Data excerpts
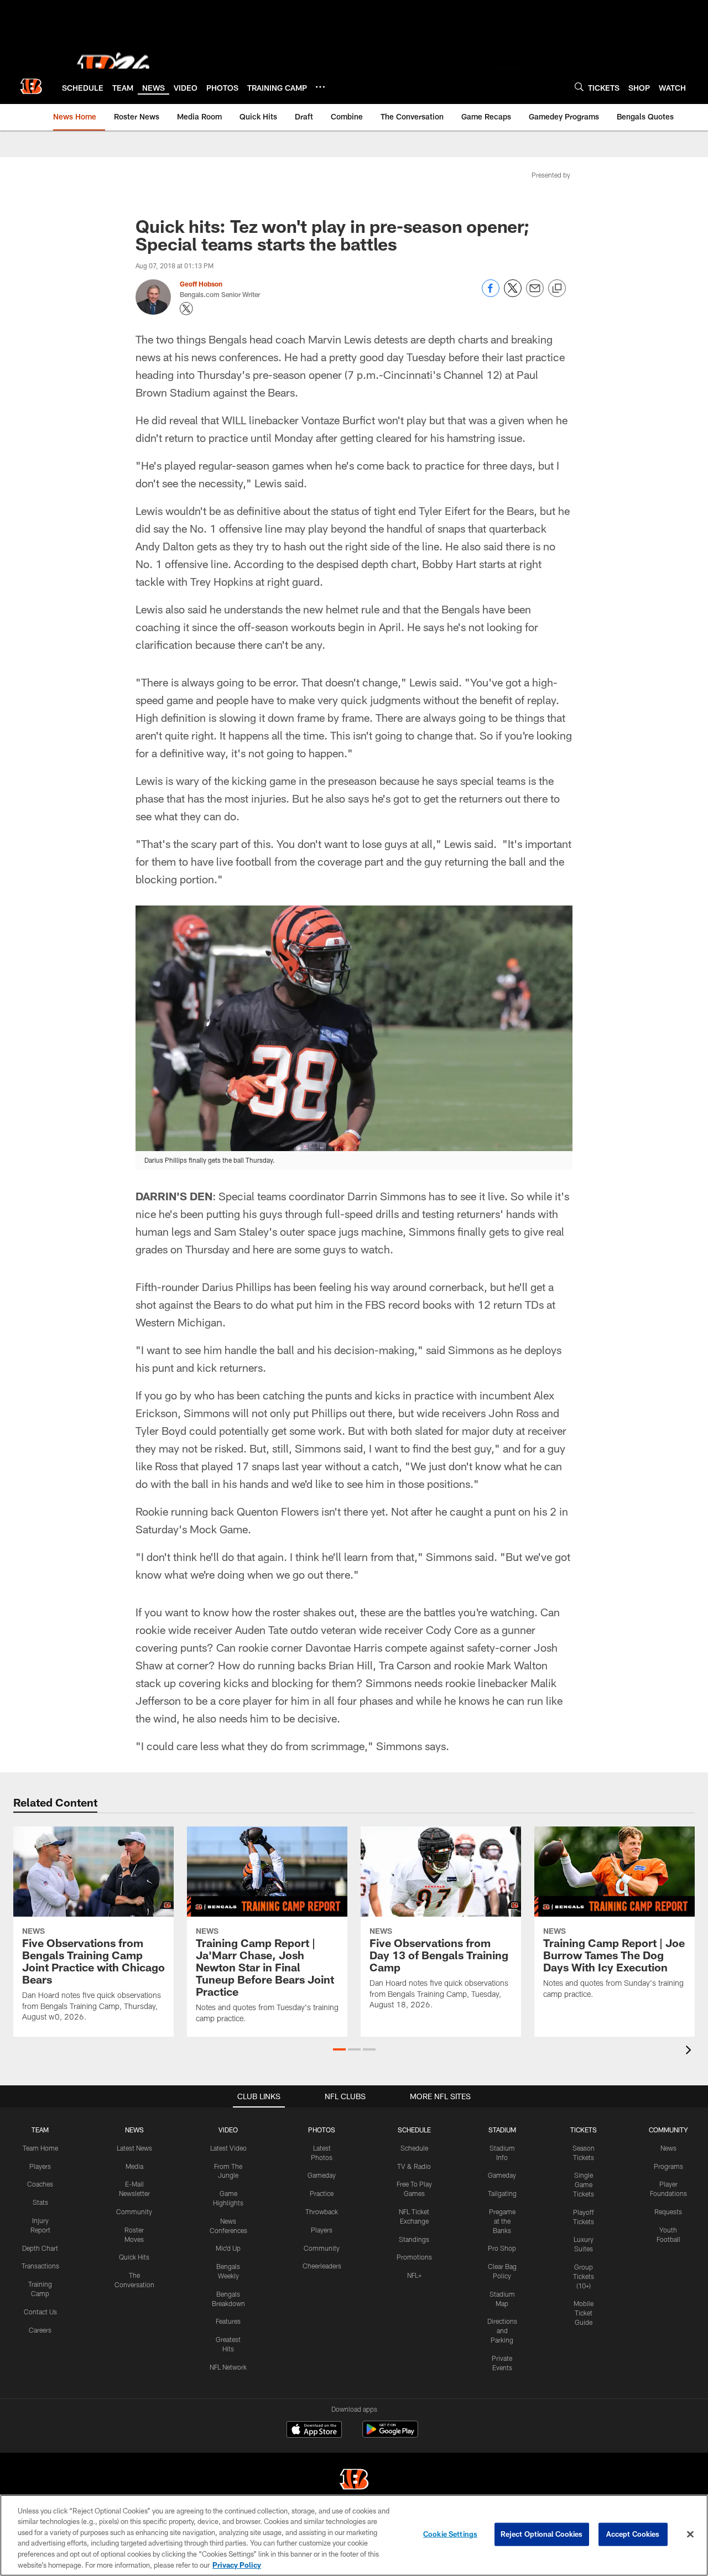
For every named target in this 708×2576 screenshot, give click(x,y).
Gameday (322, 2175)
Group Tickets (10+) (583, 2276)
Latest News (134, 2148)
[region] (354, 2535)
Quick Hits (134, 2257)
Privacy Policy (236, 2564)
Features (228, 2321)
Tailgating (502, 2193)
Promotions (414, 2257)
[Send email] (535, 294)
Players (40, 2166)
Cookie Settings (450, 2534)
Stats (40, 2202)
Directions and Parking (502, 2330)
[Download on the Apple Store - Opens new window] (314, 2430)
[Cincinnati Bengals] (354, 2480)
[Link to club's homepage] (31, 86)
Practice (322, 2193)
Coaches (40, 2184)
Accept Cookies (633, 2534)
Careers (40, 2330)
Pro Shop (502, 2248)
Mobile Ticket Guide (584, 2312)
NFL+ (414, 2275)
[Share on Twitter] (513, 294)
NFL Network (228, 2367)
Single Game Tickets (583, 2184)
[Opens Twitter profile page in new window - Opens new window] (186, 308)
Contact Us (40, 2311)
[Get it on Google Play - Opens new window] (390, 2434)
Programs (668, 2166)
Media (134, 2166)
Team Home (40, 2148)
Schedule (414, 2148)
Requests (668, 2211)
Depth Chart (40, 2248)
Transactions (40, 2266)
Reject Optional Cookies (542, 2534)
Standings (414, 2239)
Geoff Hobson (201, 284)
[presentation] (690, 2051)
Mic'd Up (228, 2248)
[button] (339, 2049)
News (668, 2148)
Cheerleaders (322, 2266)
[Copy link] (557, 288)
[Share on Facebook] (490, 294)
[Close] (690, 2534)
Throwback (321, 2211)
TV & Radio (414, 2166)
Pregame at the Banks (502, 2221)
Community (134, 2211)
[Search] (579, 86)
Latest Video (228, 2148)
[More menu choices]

▸ **PROBLEM TO WORK ON**:
The answer should consist of every line above, exact and free of images.

▸ **ANSWER TO THE PROBLEM**:
For every named target in this 708×2576 screenshot, give click(x,y).
Gameday (322, 2175)
Group Tickets (10+) (583, 2276)
Latest News (134, 2148)
[region] (354, 2535)
Quick Hits (134, 2257)
Privacy Policy (236, 2564)
Features (228, 2321)
Tailgating (502, 2193)
Promotions (414, 2257)
[Send email] (535, 294)
Players (40, 2166)
Cookie Settings (450, 2534)
Stats (40, 2202)
Directions and Parking (502, 2330)
[Download on the Apple Store - Opens new window] (314, 2430)
[Cincinnati Bengals] (354, 2480)
[Link to club's homepage] (31, 86)
Practice (322, 2193)
Coaches (40, 2184)
Accept Cookies (633, 2534)
Careers (40, 2330)
Pro Shop (502, 2248)
Mobile Ticket Guide (584, 2312)
NFL+ (414, 2275)
[Share on Twitter] (513, 294)
NFL Network (228, 2367)
Single Game Tickets (583, 2184)
[Opens Twitter profile page in new window - Opens new window] (186, 308)
Contact Us (40, 2311)
[Get it on Google Play - Opens new window] (390, 2434)
Programs (668, 2166)
Media (134, 2166)
Team Home (40, 2148)
Schedule (414, 2148)
Requests (668, 2211)
Depth Chart (40, 2248)
Transactions (40, 2266)
Reject Optional Cookies (542, 2534)
Standings (414, 2239)
Geoff Hobson (201, 284)
[presentation] (690, 2051)
Mic'd Up (228, 2248)
[button] (339, 2049)
News (668, 2148)
Cheerleaders (322, 2266)
[Copy link] (557, 288)
[Share on Facebook] (490, 294)
[Close] (690, 2534)
Throwback (321, 2211)
TV & Radio (414, 2166)
Pregame at the Banks (502, 2221)
Community (134, 2211)
[Search] (579, 86)
Latest Video (228, 2148)
[More menu choices]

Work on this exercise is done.